## [EXERCISE PASSAGE]
╭──

Painful Childhoods: Do We Ever Recover?
Bullying and Dysfunctional Parenting...Are We Forever Traumatized?
I know everyone has potential issues from their childhood. Isn't that why they are called "growing pains?" I also know that some kids are worse off than others. I was the fat kid. I had tons of prospective blood-sucking bullies waiting for me to come to middle school every day of my life. The peak of puberty (which is devastating in itself) is usually when when the body image of a pre-teen girl is at it's most fragile. I woke up dreading school, got dressed, took the bus (public) with a friend and one or two girls would mand their post waiting at the entrance of the school for me. "Thunder thighs," the moos of a cow, "earthquake!" were all familiar slogans to my ears. Looking back at photos I don't think I was that fat. At least that's what friends and family say. I think I was definitely over weight, but not obese. Now, on the other hand, mentally I felt like a hippo. And...the screwed up body image begins.

╰──

## [REQUIRED TASKS]
1. In the essay on painful childhoods, why was middle school an especially damaging time to face the bullying? Answer in one to three sentences.
2. Extend the essay on painful childhoods, picking up right after its final sentence about the screwed-up body image.

## [DATA BELOW]

╭──

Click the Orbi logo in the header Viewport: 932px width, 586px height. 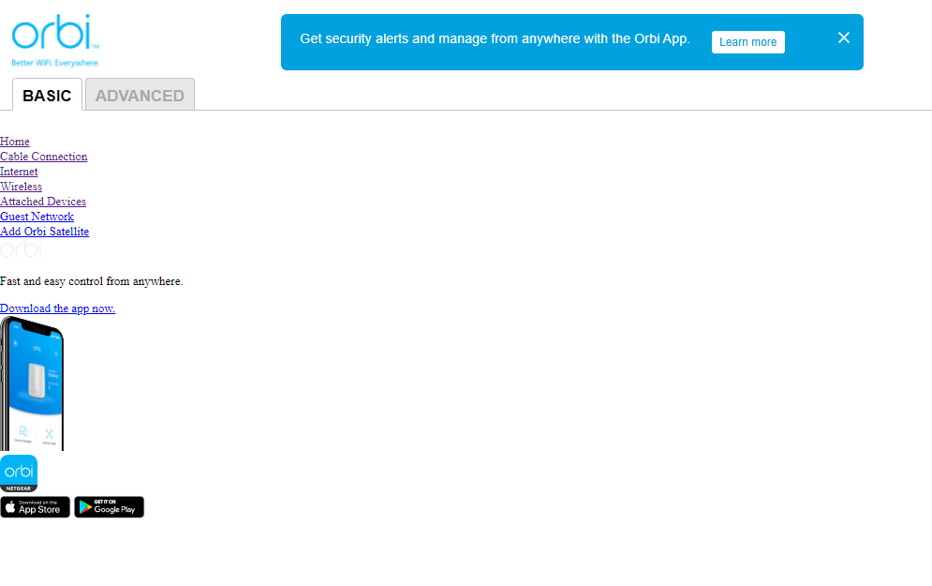point(55,40)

╰──

## [ANSWERS GIVEN]
1. Middle school falls at the peak of puberty, which the essay calls devastating in itself. That is usually when a pre-teen girl's body image is at its most fragile, so the daily taunts hit at the worst possible moment.

2.
It also didn't help that my mother was putting me on diets at home. I could feel her shame whenever she layed eyes on me. Her eyes didn't lie and the disappointment seeped through to my soul where it feels like it was tattooed for life. Then there was my father.....he was relentless. He laughed at what the other kids would say about me. He would also ask my mother "why are you feeding her that??" It was as if I was a toddler eating dirt. I can't really fault him too much though. He lived out his pre-teen years constantly harassing my favorite aunt, aka his younger sister. He gave her hell about her weight. He would constantly tease and berate her... and so that wrath continued with me, his only child.
Needless to say the combo of dysfunctional parenting and bullying at school made for a 'complex' of always feeling fat and never feeling like I was enough. I was at the prime age for developing my self-esteem and self image. I know what you are thinking...every girl feels this way. I think that's true in a sense. I also think that some, again, have it worse than others. I had the added perk of a mom who was the same way and a father who fed off of that insecurity.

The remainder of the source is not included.